2019/08/29
昆正和のBCP研究室
■目次構成の一例
参考までに、筆者が中小零細企業向けのBCP策定指導で使用している目次構成(表紙周りも含む)とそのポイントを述べておこう。もちろんこれは固定的なものではなく、業種や会社の方針・風土、規模、業務の特性に応じてカスタマイズする必要がある。他にも中小企業庁BCP策定運用指針や東京商工会議所版BCPその他の団体が公開している様式もあるので、どれが自社にとってベターかは、実際にいくつかを比較検討して選定することが大切だ。
・目次:見出しの階層や分岐を細分化しすぎると、必要なページを探すのに時間がかかるので注意。
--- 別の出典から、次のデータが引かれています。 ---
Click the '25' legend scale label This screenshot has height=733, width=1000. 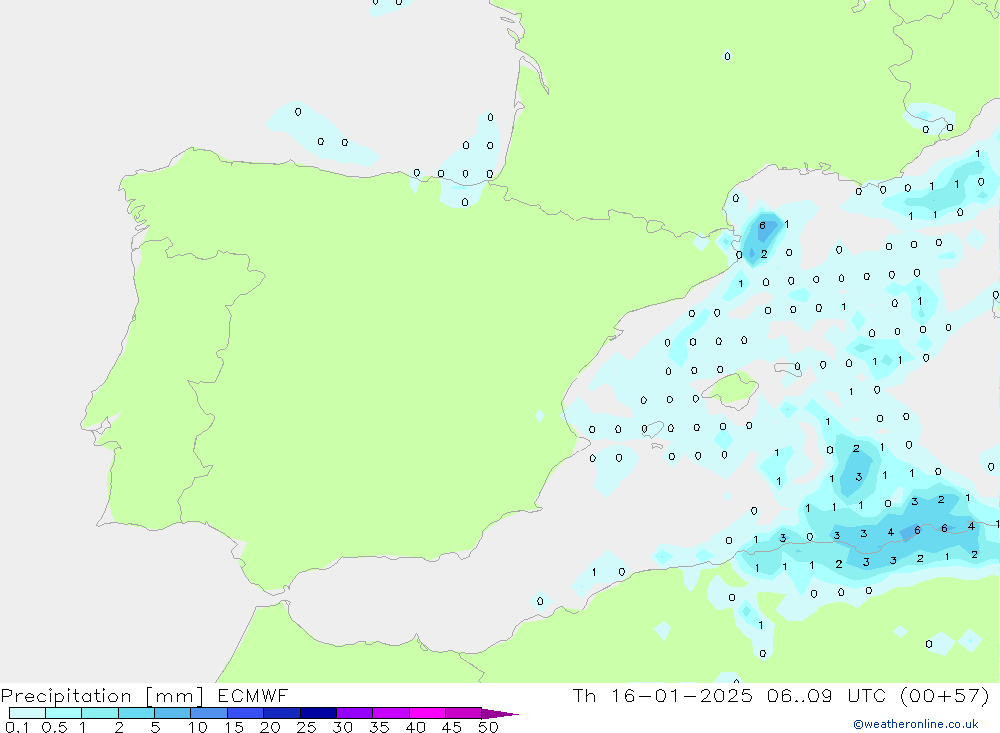306,727
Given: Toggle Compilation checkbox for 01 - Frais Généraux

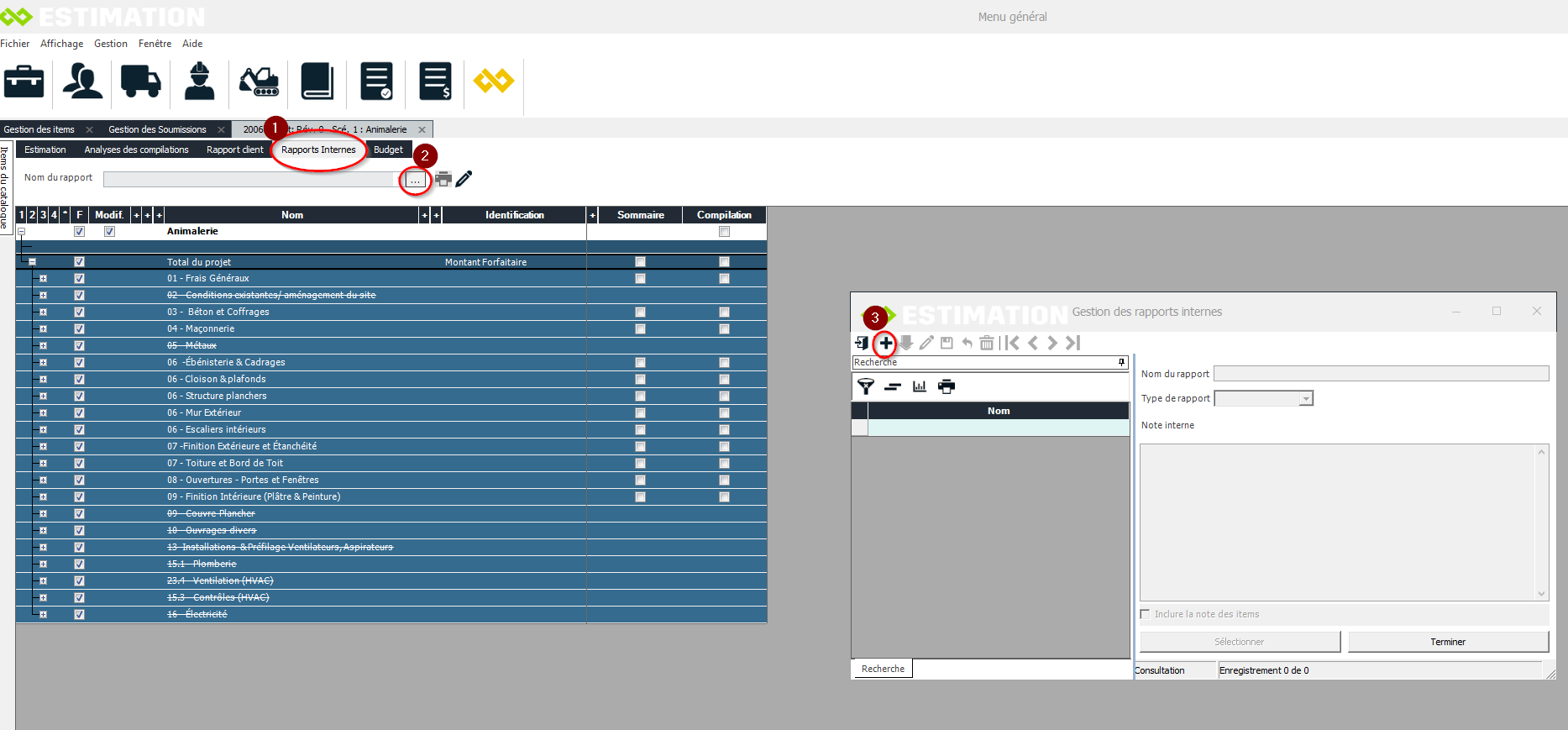Looking at the screenshot, I should [x=724, y=278].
・基本方針:BCPの目的、対象事業、適用範囲などを明記。
・災害および被害想定:会社として最も警戒すべき災害リスクと被害の想定を記述。
・緊急時の体制:対策本部メンバーの参集と各自の役割、対策本部の主な活動概要。
・初動対応手順:防災マニュアルなどにこの手順の記載があれば、それを添付するだけでよい。
・重要業務の種類と事業継続手順。
・災害復旧要件:復旧に必要なリソースの一覧
・資金確保に関する規定
・訓練・教育に関する規定
・文書管理規定:BCP文書の見直し、配布・保管・廃棄に関する規定、改訂履歴など
■基本方針の書き方
基本方針という名称は少し漠然としているが、ここでは「BCPの目的」「対象事業」「適用範囲」の3つの総称を指すものとする(BCP対応の要約を、冒頭に基本方針として掲げるBCPもあるので「基本方針」の定義は各社各様でよい)。
(1) BCPの目的
「災害が発生したとき当社はBCPで何を守り、何を維持するのか」。これについて箇条書きで簡潔に書こう。従業員(家族)を守る、雇用、供給責任、競争力、ブランドの維持などが挙げられるだろう。事業の得意分野や強みを生かした災害時協力協定なども含めてよい。復旧対応が遅れると地域の住民や社会、経済に大きな打撃や損失をもたらす業種については、地域社会や地域経済の安定を第一とする目的を掲げることも重要だ。
(2)対象事業(中核事業名)
例えば、ある会社が主力事業部門と派生的な複数の事業部門を持つ場合は、主力事業名(主力製品 or サービス名)をBCPで守るべき「中核事業」として明記する。ただし他の派生的事業名も併記しておくにこしたことはない。というのは、災害が起こった時、派生的事業部門が甚大な被害を受ければ、その影響が中核事業にも及ぶ可能性が高いからである。現実にはどの事業部門が被災しようとも、あらゆるリソースを駆使して全力で被害の軽減と早期の回復を図らなければならないのである。
(3)適用範囲
これは、1つのBCPでどこまで中核事業のリソースを守るのかということである。製造業であれば、例えば{本社、工場、倉庫、研究所、営業支店X,Y,Z}といった書き方ができる。基本的に1つの災害の影響が及ぶ範囲内のリソースが対象となるが、戦略的に影響圏外のリソースを活用しようというのであれば、遠方の事業拠点や特定の利害関係先を含めてもよい。